To do: Read the records that follow and state how many lines hold "computer", adding nothing else.

Raw data:

↓↓↓

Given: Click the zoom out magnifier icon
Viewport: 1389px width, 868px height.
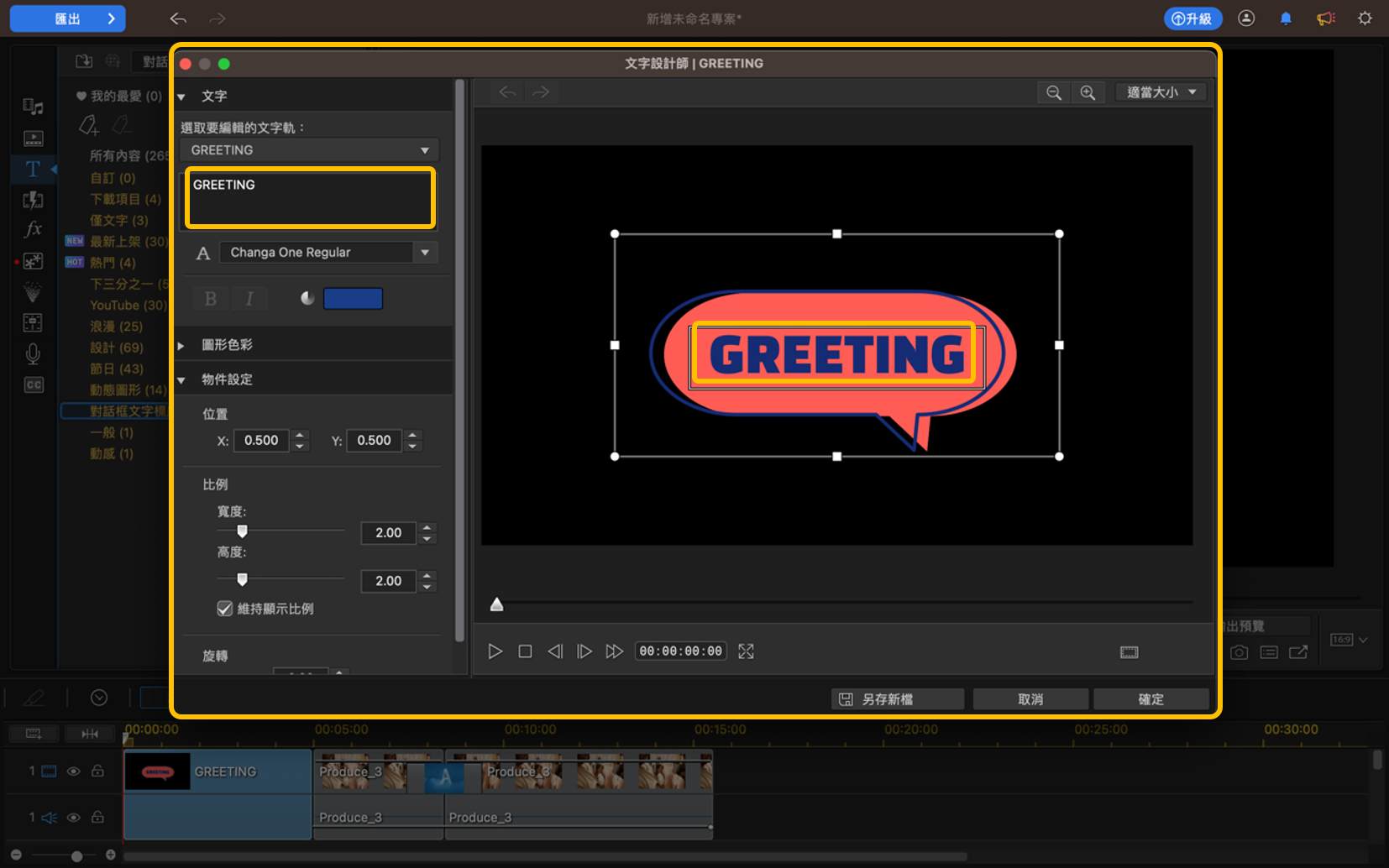Looking at the screenshot, I should (1054, 92).
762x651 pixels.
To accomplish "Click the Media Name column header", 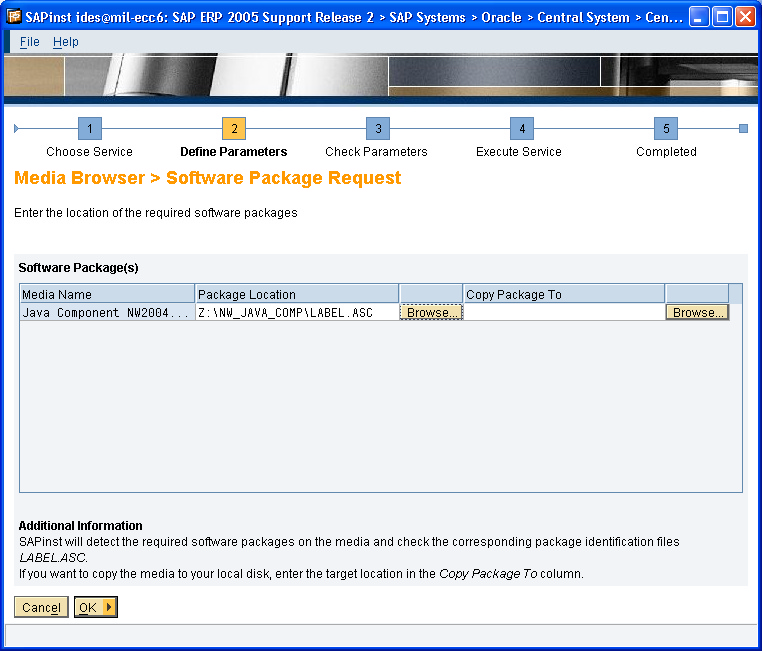I will [x=107, y=294].
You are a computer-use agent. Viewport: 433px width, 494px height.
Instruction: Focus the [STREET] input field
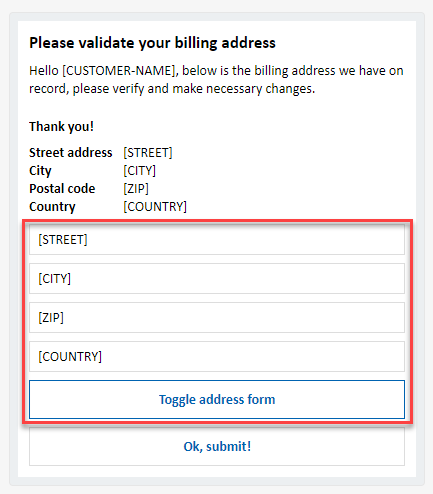[217, 240]
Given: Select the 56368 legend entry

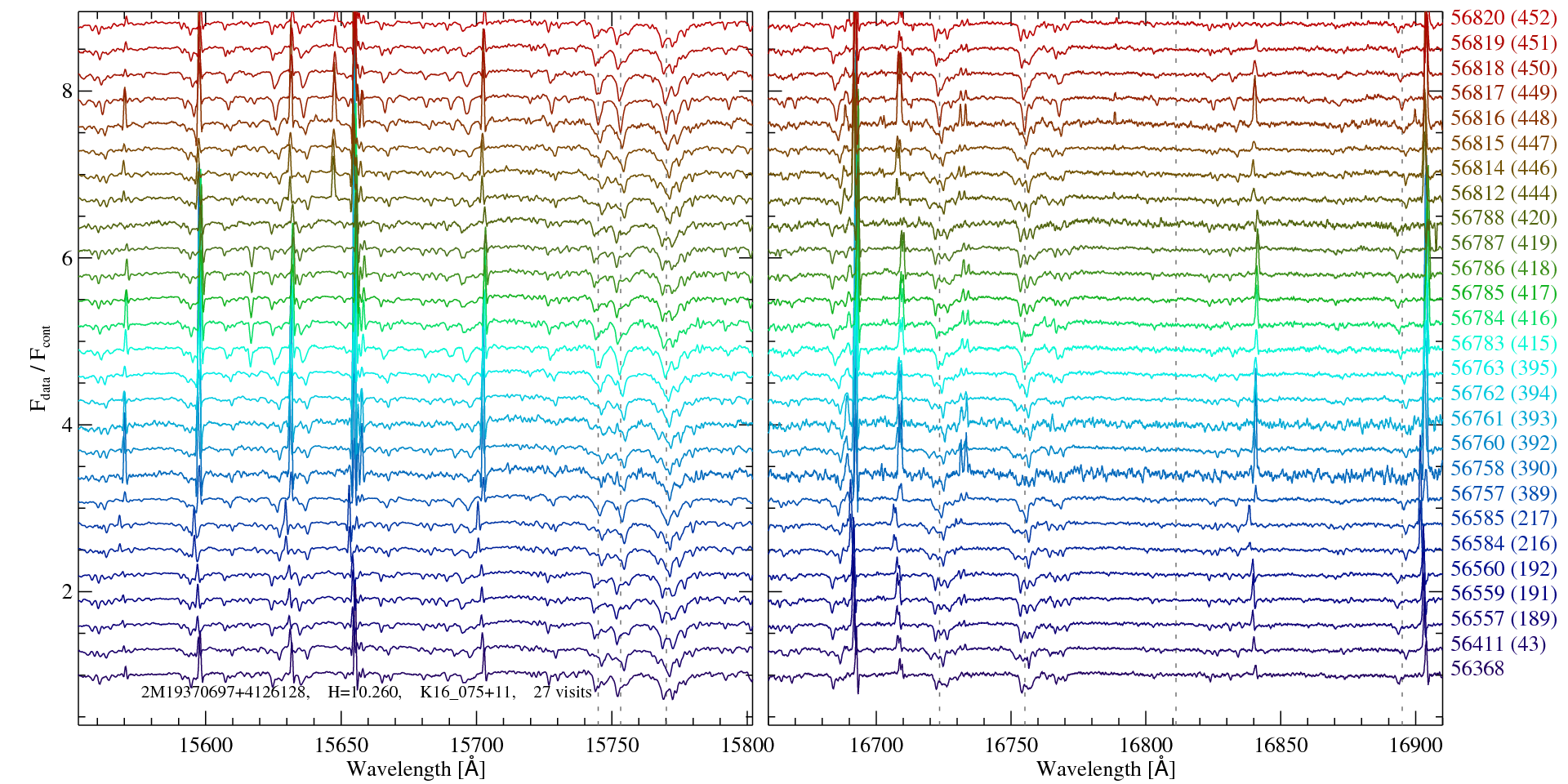Looking at the screenshot, I should tap(1477, 669).
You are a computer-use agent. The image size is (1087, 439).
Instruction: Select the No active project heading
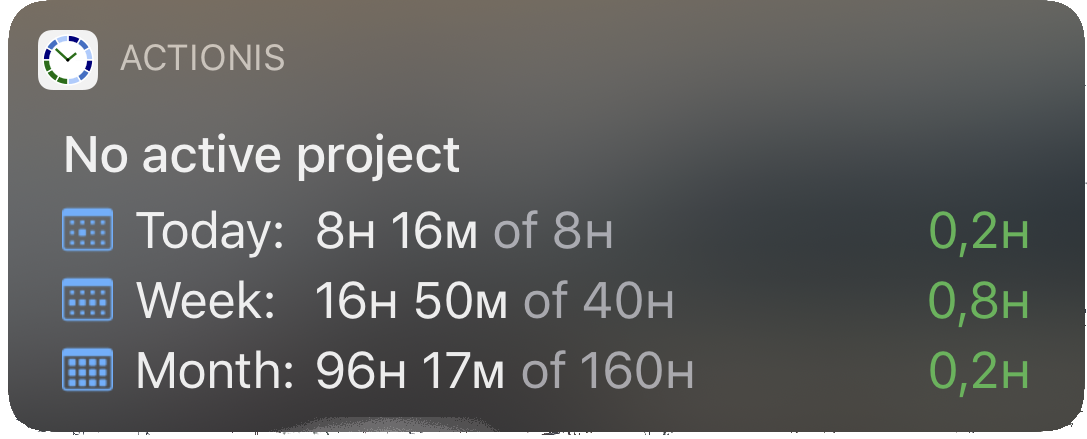pos(262,155)
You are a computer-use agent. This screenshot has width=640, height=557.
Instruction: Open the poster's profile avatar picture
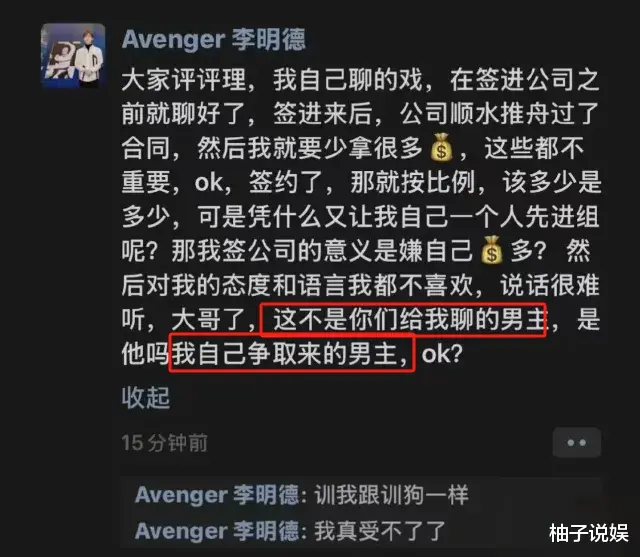point(73,55)
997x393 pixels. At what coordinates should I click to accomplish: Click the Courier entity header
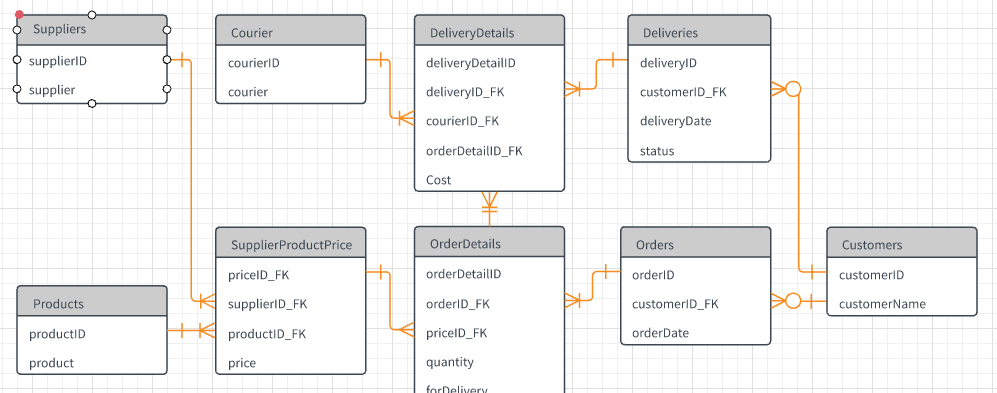[x=291, y=31]
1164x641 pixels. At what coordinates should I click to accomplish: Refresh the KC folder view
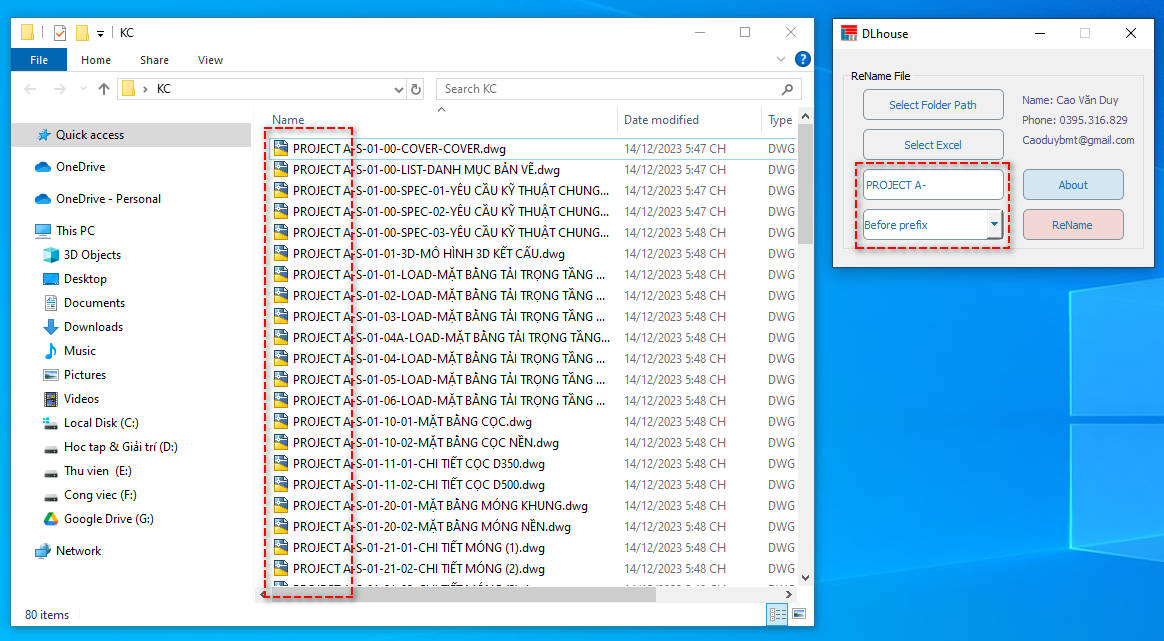coord(417,89)
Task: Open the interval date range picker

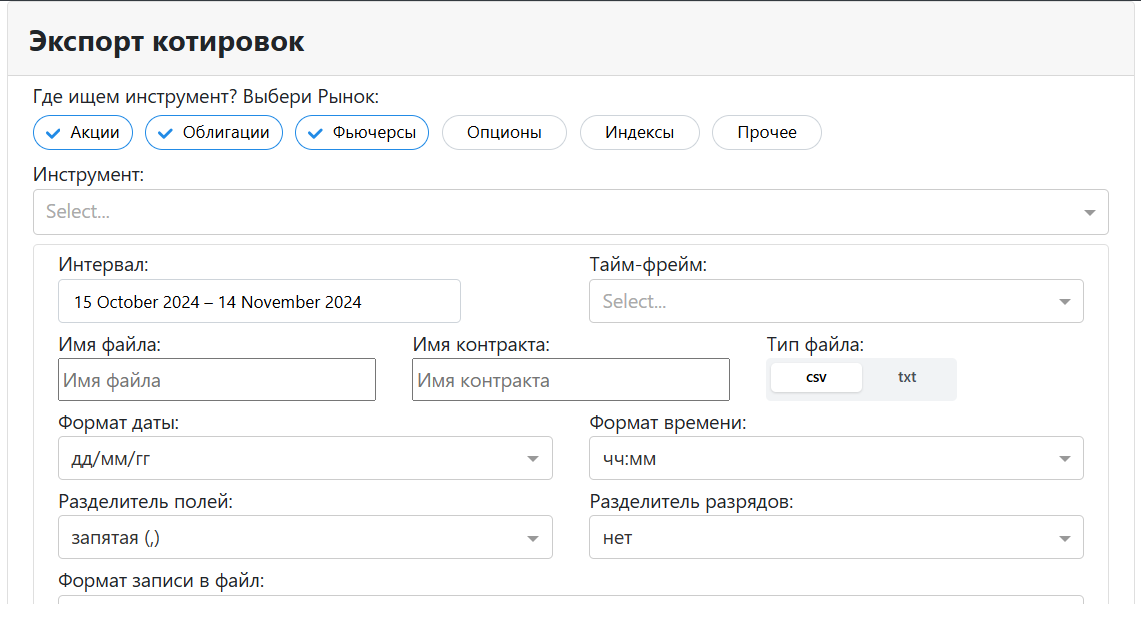Action: 259,301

↑↑↑

Solution: 3